[Word and element pointing entries]
Begin
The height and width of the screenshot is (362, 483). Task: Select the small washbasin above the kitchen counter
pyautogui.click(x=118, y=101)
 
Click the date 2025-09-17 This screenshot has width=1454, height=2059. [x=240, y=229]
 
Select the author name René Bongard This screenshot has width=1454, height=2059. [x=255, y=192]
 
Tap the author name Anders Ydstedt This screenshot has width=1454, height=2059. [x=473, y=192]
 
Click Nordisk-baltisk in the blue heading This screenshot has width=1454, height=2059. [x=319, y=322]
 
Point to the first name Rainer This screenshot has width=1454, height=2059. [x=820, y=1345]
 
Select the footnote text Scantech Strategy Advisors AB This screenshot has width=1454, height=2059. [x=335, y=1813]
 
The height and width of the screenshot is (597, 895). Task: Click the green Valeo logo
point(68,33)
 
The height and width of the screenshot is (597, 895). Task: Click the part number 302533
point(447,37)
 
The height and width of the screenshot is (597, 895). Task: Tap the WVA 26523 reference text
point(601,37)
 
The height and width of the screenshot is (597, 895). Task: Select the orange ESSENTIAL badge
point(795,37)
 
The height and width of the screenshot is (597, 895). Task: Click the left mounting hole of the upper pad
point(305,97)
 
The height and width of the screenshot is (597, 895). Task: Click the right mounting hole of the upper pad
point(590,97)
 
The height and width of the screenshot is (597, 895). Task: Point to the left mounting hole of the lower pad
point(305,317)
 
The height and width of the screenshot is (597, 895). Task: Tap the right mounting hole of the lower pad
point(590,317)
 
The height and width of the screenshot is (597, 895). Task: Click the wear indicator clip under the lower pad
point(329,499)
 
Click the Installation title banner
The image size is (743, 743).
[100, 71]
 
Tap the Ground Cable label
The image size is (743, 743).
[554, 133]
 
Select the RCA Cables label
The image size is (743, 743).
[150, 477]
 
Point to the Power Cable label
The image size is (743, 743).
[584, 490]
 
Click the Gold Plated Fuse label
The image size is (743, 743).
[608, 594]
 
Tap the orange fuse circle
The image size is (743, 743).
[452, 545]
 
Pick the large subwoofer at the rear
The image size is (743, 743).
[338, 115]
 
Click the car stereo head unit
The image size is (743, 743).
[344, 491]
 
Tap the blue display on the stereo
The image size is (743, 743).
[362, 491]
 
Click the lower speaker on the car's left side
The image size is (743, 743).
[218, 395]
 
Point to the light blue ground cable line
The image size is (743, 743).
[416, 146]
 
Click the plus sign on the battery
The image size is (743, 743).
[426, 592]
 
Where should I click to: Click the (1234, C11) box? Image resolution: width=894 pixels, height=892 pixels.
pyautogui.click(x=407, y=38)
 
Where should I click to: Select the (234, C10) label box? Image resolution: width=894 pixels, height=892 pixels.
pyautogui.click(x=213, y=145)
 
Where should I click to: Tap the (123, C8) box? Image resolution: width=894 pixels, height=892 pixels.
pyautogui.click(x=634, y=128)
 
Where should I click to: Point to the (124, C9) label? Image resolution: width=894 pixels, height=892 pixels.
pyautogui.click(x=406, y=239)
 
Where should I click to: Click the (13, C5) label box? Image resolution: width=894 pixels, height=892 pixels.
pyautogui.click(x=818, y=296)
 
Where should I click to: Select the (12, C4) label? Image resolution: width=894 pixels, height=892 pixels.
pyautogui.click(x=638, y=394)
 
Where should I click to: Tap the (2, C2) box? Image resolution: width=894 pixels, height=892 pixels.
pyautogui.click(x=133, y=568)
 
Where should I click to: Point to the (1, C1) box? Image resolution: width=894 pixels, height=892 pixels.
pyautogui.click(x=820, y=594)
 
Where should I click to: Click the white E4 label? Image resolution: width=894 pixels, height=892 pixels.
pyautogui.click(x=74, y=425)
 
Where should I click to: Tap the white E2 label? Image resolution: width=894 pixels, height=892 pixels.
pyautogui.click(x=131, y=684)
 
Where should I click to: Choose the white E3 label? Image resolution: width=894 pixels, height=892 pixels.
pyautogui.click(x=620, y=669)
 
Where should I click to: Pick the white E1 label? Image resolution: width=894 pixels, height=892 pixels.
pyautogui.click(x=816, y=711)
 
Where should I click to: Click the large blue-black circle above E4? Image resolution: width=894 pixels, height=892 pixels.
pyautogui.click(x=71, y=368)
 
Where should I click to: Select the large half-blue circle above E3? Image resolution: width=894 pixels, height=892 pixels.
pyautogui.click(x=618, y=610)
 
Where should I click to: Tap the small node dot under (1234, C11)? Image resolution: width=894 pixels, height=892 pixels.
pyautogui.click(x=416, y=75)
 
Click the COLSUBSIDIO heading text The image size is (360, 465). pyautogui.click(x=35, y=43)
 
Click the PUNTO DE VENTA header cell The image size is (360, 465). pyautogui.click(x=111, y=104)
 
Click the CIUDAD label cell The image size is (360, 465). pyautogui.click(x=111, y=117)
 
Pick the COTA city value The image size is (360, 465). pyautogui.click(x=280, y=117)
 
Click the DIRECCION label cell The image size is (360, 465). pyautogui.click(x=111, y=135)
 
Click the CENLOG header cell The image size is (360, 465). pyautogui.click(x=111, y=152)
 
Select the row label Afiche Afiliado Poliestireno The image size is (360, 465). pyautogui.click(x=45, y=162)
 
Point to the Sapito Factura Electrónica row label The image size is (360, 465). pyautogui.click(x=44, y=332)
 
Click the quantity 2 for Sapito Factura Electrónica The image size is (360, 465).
End
Brief → Reproduce all of the entries above, switching every occurrence of "mounting hole" to "bolt hole" and leaving everything else unchanged.

Result of the task →
The height and width of the screenshot is (362, 483). Task: Select the small washbasin above the kitchen counter
pyautogui.click(x=118, y=101)
 
Click the date 2025-09-17 This screenshot has width=1454, height=2059. [x=240, y=229]
 
Select the author name René Bongard This screenshot has width=1454, height=2059. [x=255, y=192]
 
Tap the author name Anders Ydstedt This screenshot has width=1454, height=2059. [x=473, y=192]
 
Click Nordisk-baltisk in the blue heading This screenshot has width=1454, height=2059. [x=319, y=322]
 
Point to the first name Rainer This screenshot has width=1454, height=2059. [x=820, y=1345]
 
Select the footnote text Scantech Strategy Advisors AB This screenshot has width=1454, height=2059. [x=335, y=1813]
 
The height and width of the screenshot is (597, 895). Task: Click the green Valeo logo
point(68,33)
 
The height and width of the screenshot is (597, 895). Task: Click the part number 302533
point(447,37)
 
The height and width of the screenshot is (597, 895). Task: Tap the WVA 26523 reference text
point(601,37)
 
The height and width of the screenshot is (597, 895). Task: Select the orange ESSENTIAL badge
point(795,37)
 
The height and width of the screenshot is (597, 895). Task: Click the left bolt hole of the upper pad
point(305,97)
 
The height and width of the screenshot is (597, 895). Task: Click the right bolt hole of the upper pad
point(590,97)
 
The height and width of the screenshot is (597, 895). Task: Point to the left bolt hole of the lower pad
point(305,317)
 
The height and width of the screenshot is (597, 895). Task: Tap the right bolt hole of the lower pad
point(590,317)
 
The height and width of the screenshot is (597, 895). Task: Click the wear indicator clip under the lower pad
point(329,499)
 
Click the Installation title banner
The image size is (743, 743).
[100, 71]
 
Tap the Ground Cable label
The image size is (743, 743).
[554, 133]
 
Select the RCA Cables label
The image size is (743, 743).
[150, 477]
 
Point to the Power Cable label
The image size is (743, 743).
[584, 490]
 
Click the Gold Plated Fuse label
The image size is (743, 743).
[608, 594]
 
Tap the orange fuse circle
The image size is (743, 743).
[452, 545]
 
Pick the large subwoofer at the rear
The image size is (743, 743).
[338, 115]
 
Click the car stereo head unit
The image size is (743, 743).
[344, 491]
 
Tap the blue display on the stereo
The image size is (743, 743).
[362, 491]
 
Click the lower speaker on the car's left side
The image size is (743, 743).
[218, 395]
 
Point to the light blue ground cable line
The image size is (743, 743).
[416, 146]
 
Click the plus sign on the battery
The image size is (743, 743).
[426, 592]
 
Where should I click to: Click the (1234, C11) box? Image resolution: width=894 pixels, height=892 pixels.
pyautogui.click(x=407, y=38)
 
Where should I click to: Select the (234, C10) label box? Image resolution: width=894 pixels, height=892 pixels.
pyautogui.click(x=213, y=145)
 
Where should I click to: Tap the (123, C8) box? Image resolution: width=894 pixels, height=892 pixels.
pyautogui.click(x=634, y=128)
 
Where should I click to: Point to the (124, C9) label? Image resolution: width=894 pixels, height=892 pixels.
pyautogui.click(x=406, y=239)
 
Where should I click to: Click the (13, C5) label box? Image resolution: width=894 pixels, height=892 pixels.
pyautogui.click(x=818, y=296)
 
Where should I click to: Select the (12, C4) label? Image resolution: width=894 pixels, height=892 pixels.
pyautogui.click(x=638, y=394)
 
Where should I click to: Tap the (2, C2) box? Image resolution: width=894 pixels, height=892 pixels.
pyautogui.click(x=133, y=568)
 
Where should I click to: Point to the (1, C1) box? Image resolution: width=894 pixels, height=892 pixels.
pyautogui.click(x=820, y=594)
 
Where should I click to: Click the white E4 label? Image resolution: width=894 pixels, height=892 pixels.
pyautogui.click(x=74, y=425)
 
Where should I click to: Tap the white E2 label? Image resolution: width=894 pixels, height=892 pixels.
pyautogui.click(x=131, y=684)
 
Where should I click to: Choose the white E3 label? Image resolution: width=894 pixels, height=892 pixels.
pyautogui.click(x=620, y=669)
 
Where should I click to: Pick the white E1 label? Image resolution: width=894 pixels, height=892 pixels.
pyautogui.click(x=816, y=711)
 
Where should I click to: Click the large blue-black circle above E4? Image resolution: width=894 pixels, height=892 pixels.
pyautogui.click(x=71, y=368)
 
Where should I click to: Select the large half-blue circle above E3? Image resolution: width=894 pixels, height=892 pixels.
pyautogui.click(x=618, y=610)
 
Where should I click to: Tap the small node dot under (1234, C11)? Image resolution: width=894 pixels, height=892 pixels.
pyautogui.click(x=416, y=75)
 
Click the COLSUBSIDIO heading text The image size is (360, 465). pyautogui.click(x=35, y=43)
 
Click the PUNTO DE VENTA header cell The image size is (360, 465). pyautogui.click(x=111, y=104)
 
Click the CIUDAD label cell The image size is (360, 465). pyautogui.click(x=111, y=117)
 
Pick the COTA city value The image size is (360, 465). pyautogui.click(x=280, y=117)
 
Click the DIRECCION label cell The image size is (360, 465). pyautogui.click(x=111, y=135)
 
Click the CENLOG header cell The image size is (360, 465). pyautogui.click(x=111, y=152)
 
Select the row label Afiche Afiliado Poliestireno The image size is (360, 465). pyautogui.click(x=45, y=162)
 
Point to the Sapito Factura Electrónica row label The image size is (360, 465). pyautogui.click(x=44, y=332)
 
Click the quantity 2 for Sapito Factura Electrónica The image size is (360, 465).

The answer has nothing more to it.